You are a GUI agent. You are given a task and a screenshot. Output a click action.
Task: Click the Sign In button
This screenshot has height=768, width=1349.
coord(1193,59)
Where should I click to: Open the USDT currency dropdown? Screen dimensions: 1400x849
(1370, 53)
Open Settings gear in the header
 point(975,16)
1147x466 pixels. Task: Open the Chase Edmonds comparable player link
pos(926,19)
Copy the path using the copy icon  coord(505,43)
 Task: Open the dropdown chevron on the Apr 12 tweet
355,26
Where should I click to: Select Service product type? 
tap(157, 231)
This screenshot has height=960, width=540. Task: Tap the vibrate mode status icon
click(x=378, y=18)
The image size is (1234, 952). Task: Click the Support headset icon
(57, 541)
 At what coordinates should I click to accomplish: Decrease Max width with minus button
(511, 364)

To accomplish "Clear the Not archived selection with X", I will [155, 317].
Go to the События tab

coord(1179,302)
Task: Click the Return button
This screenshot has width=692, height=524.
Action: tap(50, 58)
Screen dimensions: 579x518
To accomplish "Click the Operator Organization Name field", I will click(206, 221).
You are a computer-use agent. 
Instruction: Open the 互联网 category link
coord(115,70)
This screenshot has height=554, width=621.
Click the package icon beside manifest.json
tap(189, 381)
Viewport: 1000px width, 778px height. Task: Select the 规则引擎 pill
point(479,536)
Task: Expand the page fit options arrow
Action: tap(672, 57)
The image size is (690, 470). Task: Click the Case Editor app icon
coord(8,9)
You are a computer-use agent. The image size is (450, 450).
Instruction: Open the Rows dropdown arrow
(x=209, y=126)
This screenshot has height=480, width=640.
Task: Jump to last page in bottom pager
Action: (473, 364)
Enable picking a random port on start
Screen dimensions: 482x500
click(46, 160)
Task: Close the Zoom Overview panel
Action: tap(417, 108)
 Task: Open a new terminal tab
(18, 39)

......

What you have to do:
From the line containing "This screenshot has height=554, width=621." through the last line of the entries above, print every line exactly, including both ends, and nothing else.

Solution to the problem:
This screenshot has height=554, width=621.
Click the package icon beside manifest.json
tap(189, 381)
Viewport: 1000px width, 778px height. Task: Select the 规则引擎 pill
point(479,536)
Task: Expand the page fit options arrow
Action: tap(672, 57)
The image size is (690, 470). Task: Click the Case Editor app icon
coord(8,9)
You are a computer-use agent. The image size is (450, 450).
Instruction: Open the Rows dropdown arrow
(x=209, y=126)
This screenshot has height=480, width=640.
Task: Jump to last page in bottom pager
Action: (473, 364)
Enable picking a random port on start
Screen dimensions: 482x500
click(46, 160)
Task: Close the Zoom Overview panel
Action: tap(417, 108)
 Task: Open a new terminal tab
(18, 39)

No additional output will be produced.